If the practice of watching Recent Chagnes is getting overwhelmed by the mass of new data, something like this might be a useful replacement.
On Wed, 30 Jun 2004 20:28:23 +0000 (UTC) "Dan Drake" dd@dandrake.com wrote:
These lines could be sorted by the submitter ot the change, turning the faceless entities into something resembling people. At present, of course, if an edit looks like vandalism, one can check User Contributions to see if that's the user's pattern of behavior; but having the user's edits grouped together in this way would encourage looking at them together, which would automatically bring out any patterns.
I already submitted something similar to Sourceforge Feature Requests a few weeks ago: A recent changes sorted by author.
I think its use would especially be in case a newbie or IP address was doing good work - check 1 or 2, and then go on to the next person. Even checking on the regulars could be done reasonably fast that way.
Further: a list of recent edits by randomly selected anons & newbies could be a sort of alternate watchlist. When I've made my daily check that the articles I know about haven't been crapped on, I click on the alternate list, and see what a few random new editors are doing. Somebody else clicks and gets a different list. If a bunch of people did this, we'd have a much improved spotting of new vandals, misguided flaming newbies, and astoundingly good new contributors. It could feed into some kind of mentoring, as advocated by Ed Poor.
One that I have thought of (with others at nl:): Give edits a 'trust' value. It starts low (say 0) for newbies, higher (say 1) for regulars and even higher (say 1.5) for sysops. When a regular or sysop watches the change, its trust value is heightened, with a cap at some maximal value (say 2).

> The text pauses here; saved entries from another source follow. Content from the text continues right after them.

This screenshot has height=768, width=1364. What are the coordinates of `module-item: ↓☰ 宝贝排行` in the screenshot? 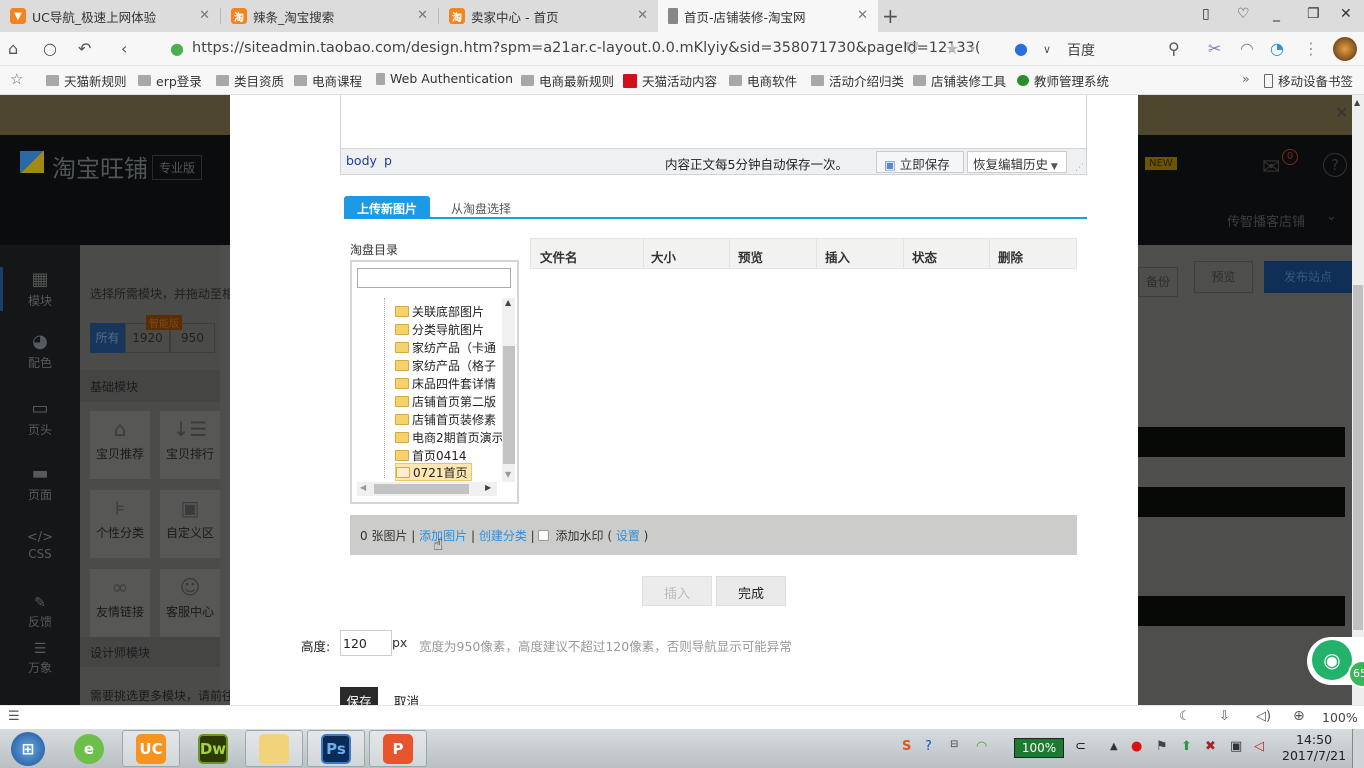 It's located at (190, 445).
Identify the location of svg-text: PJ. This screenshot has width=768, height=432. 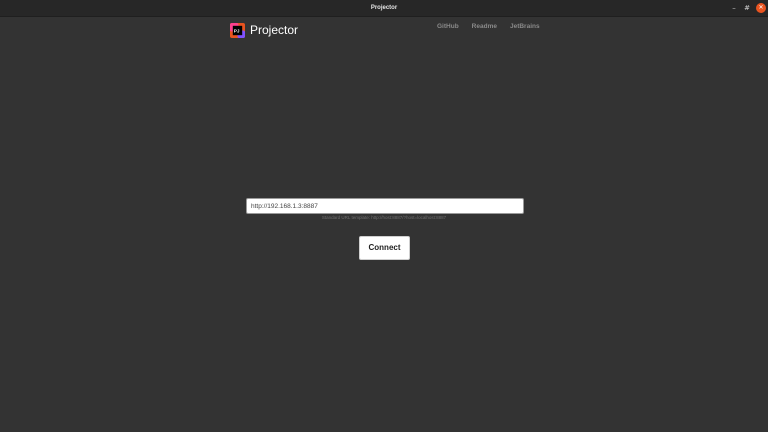
(237, 30).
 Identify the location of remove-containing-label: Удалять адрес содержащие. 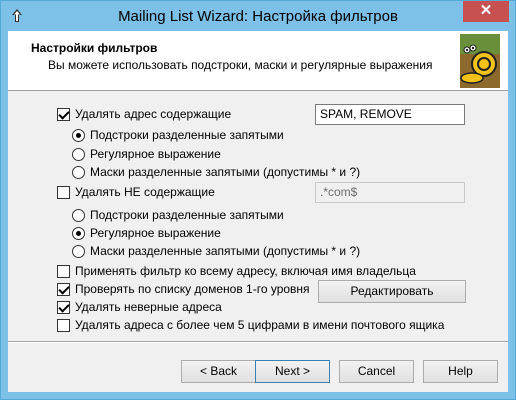
(154, 114).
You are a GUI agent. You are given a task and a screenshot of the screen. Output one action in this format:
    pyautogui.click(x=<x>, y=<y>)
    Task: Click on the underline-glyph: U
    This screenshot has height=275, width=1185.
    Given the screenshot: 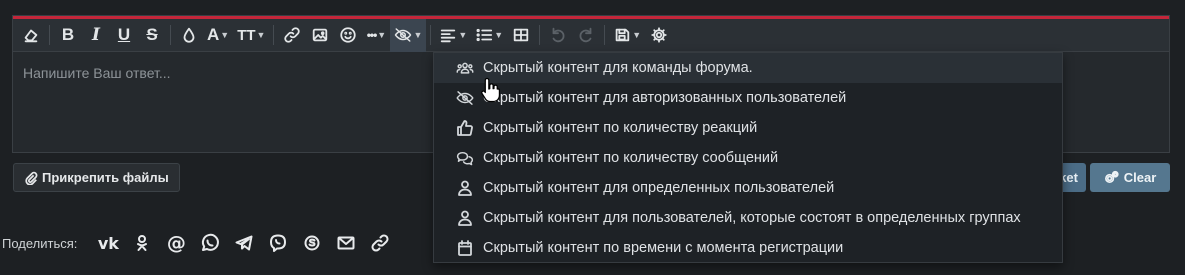 What is the action you would take?
    pyautogui.click(x=124, y=34)
    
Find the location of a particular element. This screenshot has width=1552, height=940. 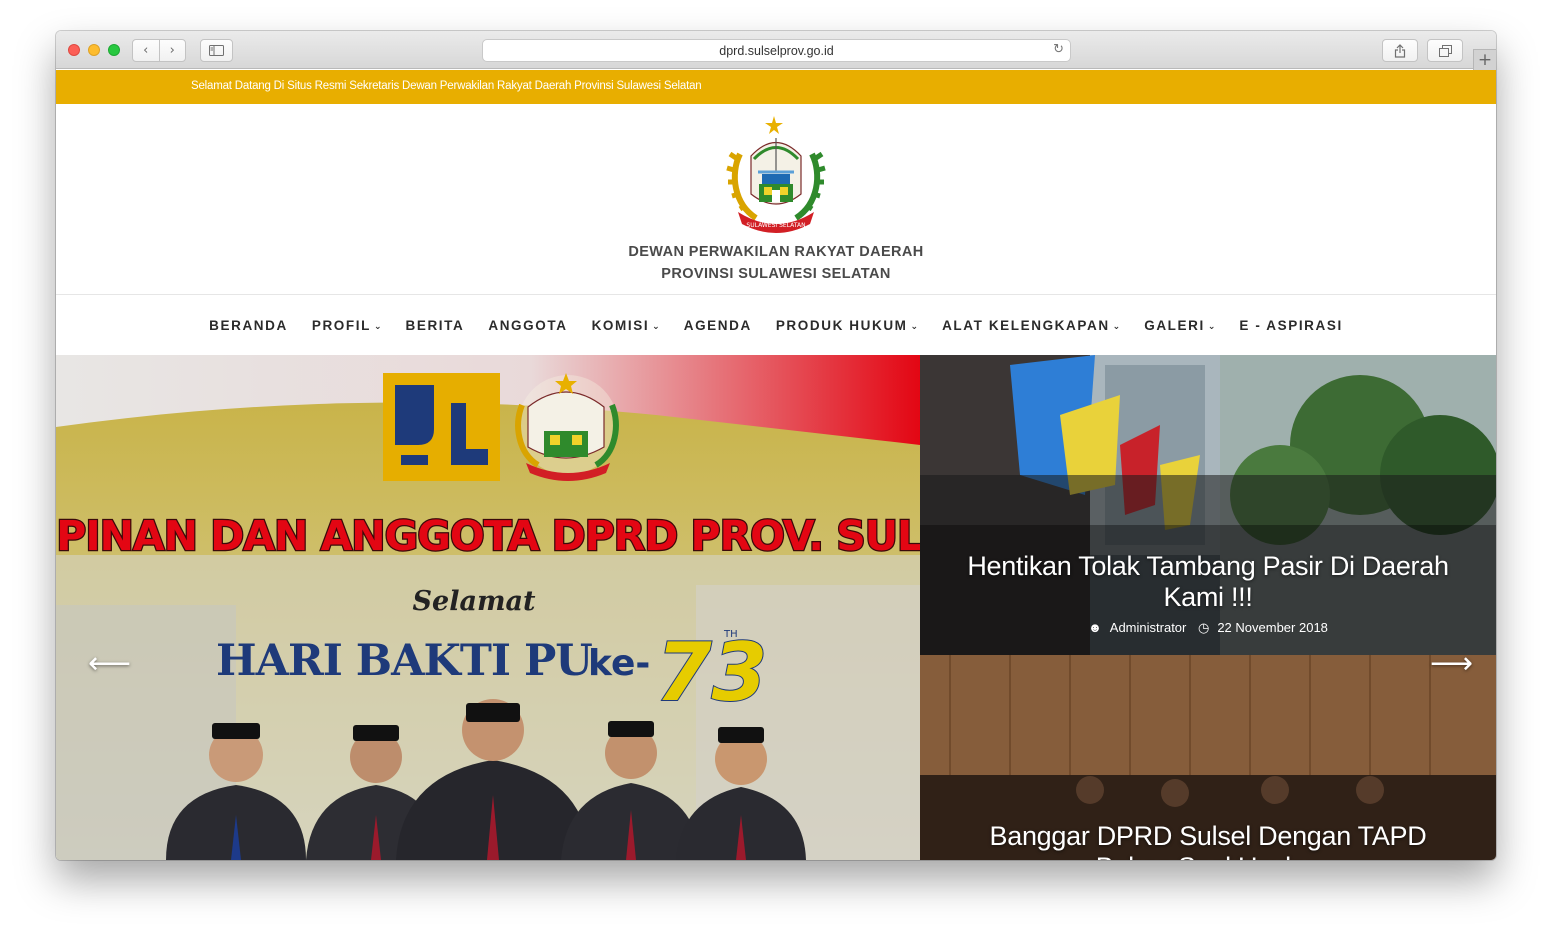

nav-profil: PROFIL ⌄ is located at coordinates (347, 326).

Then allow people to get a list of badly-trusted changes. This way we can make it easier to have check-ups cover all messages instead of this one not being checked and that one five times.
Andre Engels
--- Andre Engels andrewiki@freemail.nl wrote:
Then allow people to get a list of badly-trusted changes. This way we can make it easier to have check-ups cover all messages instead of this one not being checked and that one five times.
I like the concept. However, I would like to see little checkmarks next to the edits. with the name of the checker on mouseover. Visually, then, the number of checkmarks would help show who has looked at it. Actually, since it would not confer a seal of approval, I would rather see a pair of eyes, pair of glasses of some sort, to simply indicate that a particular edit has been looked at, rather than give the perhaps false sense of having been "validated and accepted".